Stop the hacker

Part one:

Published:  12 May, 2022

Starting his latest two-parter, Adam looks at how to mitigate the impact of hackers on your business

While computer viruses have been around since 1982 it’s surprising that the first attacked an Apple computer. Put together by a 15-year-old fuelled by interest, not malice, it spread by floppy disk and was designed to be a simple prank. Now viruses infect all types of computer-based device, and are aimed at machines running Windows for they are in the majority and offer more rewards for the criminally-minded. In recent years hackers have wrought havoc. From keyloggers (which secretly record keystrokes) to ransomware such as CryptoLocker (which encrypts data and demands a ransom to decrypt), firms are at risk.
In January 2019, Kwik Fit confirmed its network had been infected and its systems knocked offline for a few days. The company was forced to cancel bookings. According to internet service provider Beaming, in 2018 UK small and medium-sized enterprises (SMEs) were affected by cybercrime to the tune of £17.4 billion.
So, while the larger corporates – should – have processes in place to protect systems, what can the independent do?

1. Install protection
Dealing with viruses and other threats is an unwelcome distraction that takes time. The first sign might be a computer running slowly or behaving peculiarly. While some viruses are irritating, others are a serious threat. No form of inoculation can ever be perfect but installing an anti-virus package from a reputable software vendor is an obvious but crucial step to take.

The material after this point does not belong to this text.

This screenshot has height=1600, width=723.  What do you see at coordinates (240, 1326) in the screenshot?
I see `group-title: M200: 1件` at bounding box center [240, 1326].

Some products charge but free versions are available from the likes of Avast and Microsoft (it’s built into Windows 10).

2. Update and scan

The key to anti-virus software is to keep the application updated and to regularly scan computers for threats; over time viruses morph as designers seek to work around the protections that security software puts in place.
Regularly scanning a computer or network for downloaded or installed threats is an absolute must. It ought to be done on the fly, but daily is better than nothing; Once a week should be the worst case. Scans are intensive and can cause a system to slow down and so should be timed for an off-peak moment and when computers aren’t in sleep-mode.

3. Update the operating system
Windows, Mac or Linux need regular updating. These systems are hugely complex and run to millions of lines of code and are riddled with vulnerabilities that are found with great regularity. It’s the reason why developers issue software updates and fix security issues.

4. The network is at risk
Online devices are permanently under threat. The problem is exacerbated when devices, such as the modem, router, computer, printer or any other connected item, are left with both default names and passwords. Defaults help hackers understand what is connected and how to attack what they’ve found. It is therefore critical to change the device name and password as soon as it’s connected. Wi-Fi products should, once set up, not broadcast their existence. This means turning off what is called the SSID. Passwords should be strong; Select at the minimum WPA or WPA2 encryption. If visitors are to connect to the network, ensure that they’re finding a router with a guest-discrete network, which allows access to the web and nothing else.

5. Strong passwords
Passwords represent another huge risk. It’s essential that the same ones are never reused. It’s entirely understandable that we reuse passwords or variants of them in combination with the same email address or username. But those that do, and who are unfortunate enough to have been compromised, will find that other accounts are put at risk.
To create a strong password, avoid names, places, pets or dates of birth. Use a long mixture of upper case, lower case, numbers, and symbols. Search for an online password generator.
Lastly, change passwords frequently and especially when any member of staff leaves.